Shopping at home can be boring.
In a foreign country, it’s an adventure.
Georgian is not just a foreign language, it’s a foreign alphabet.
I needed butter and found something that looked like butter.
It was between the milk and the cheese.
Probably butter.
But I thought I better ask someone just to be sure.
“Excuse me,” I asked the woman standing next to me. “Do you speak English?”
“Yes,” she said.
“Is this butter?” I asked.
She looked at the package with all its strange letters.
“You should have asked me, ‘Do you speak Georgian?’”
Ah, another foreigner on an adventure in the grocery store.
So speaking English doesn’t always solve all your problems…
It is very nice experience. Like a joke from my country: A tourist came to mountain cottage and asked something in German, then in English and finally in Spanish, but the mountain man didn’t understand.
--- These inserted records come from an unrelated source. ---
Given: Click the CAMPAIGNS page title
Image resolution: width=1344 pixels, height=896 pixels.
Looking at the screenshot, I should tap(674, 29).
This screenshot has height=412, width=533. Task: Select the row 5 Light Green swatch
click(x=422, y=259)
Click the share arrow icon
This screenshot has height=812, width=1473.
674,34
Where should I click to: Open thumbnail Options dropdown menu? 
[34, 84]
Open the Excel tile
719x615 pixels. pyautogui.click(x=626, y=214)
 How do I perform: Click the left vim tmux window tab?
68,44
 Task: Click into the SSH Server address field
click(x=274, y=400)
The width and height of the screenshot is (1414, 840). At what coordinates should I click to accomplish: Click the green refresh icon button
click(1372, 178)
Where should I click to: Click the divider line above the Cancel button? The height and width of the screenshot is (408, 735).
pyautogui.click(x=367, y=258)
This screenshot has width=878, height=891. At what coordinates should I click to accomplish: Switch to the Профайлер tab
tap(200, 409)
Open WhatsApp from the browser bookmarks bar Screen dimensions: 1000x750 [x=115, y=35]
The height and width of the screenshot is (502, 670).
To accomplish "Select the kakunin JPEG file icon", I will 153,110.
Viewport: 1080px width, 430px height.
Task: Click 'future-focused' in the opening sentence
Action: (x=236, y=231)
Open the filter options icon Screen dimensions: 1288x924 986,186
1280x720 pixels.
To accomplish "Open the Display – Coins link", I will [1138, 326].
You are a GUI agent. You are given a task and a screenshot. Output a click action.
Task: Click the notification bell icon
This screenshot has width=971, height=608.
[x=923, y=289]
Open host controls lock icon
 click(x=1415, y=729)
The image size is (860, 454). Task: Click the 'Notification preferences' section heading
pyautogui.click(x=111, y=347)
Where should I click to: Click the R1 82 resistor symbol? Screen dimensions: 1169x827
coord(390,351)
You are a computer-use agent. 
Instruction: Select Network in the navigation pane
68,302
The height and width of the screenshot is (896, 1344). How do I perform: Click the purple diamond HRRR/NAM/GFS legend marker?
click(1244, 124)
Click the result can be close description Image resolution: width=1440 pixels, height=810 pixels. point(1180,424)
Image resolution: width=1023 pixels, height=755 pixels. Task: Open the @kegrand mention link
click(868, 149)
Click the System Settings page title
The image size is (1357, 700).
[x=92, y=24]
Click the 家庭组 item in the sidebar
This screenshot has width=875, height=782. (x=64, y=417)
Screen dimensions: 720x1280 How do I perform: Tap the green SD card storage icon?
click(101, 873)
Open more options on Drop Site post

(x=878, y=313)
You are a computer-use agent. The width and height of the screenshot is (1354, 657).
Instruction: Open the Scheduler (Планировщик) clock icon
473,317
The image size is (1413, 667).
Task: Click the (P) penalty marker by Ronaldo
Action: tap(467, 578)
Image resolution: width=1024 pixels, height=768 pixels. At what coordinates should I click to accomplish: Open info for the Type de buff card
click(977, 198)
Then told to his collegau: “Look, so many languages he knows but he can’t get what he want. Tell me, what needs them so many for ?” 😉
Ah, because he didn’t speak Slovak… I get it!
It is a very funny story. Both of you found each other in the propriate moment. 😀 I think that there are not many people who speak English in Georgia. Maybe the young people try to learn now because they want to travel, work abroad or navigate on the Web. I was in Tblisi long time ago. Then all people spoke Russian language.
It’s interesting, a lot speak, but if they don’t understand they’ll try about three different answers before saying “I don’t understand.”
😀 This is funnier. They probably try to show that they know something but they are not sure if it is correct.
:-)))) Don’t be panic, there are worst things in the world. Do you think could be an occasion to don’t use butter?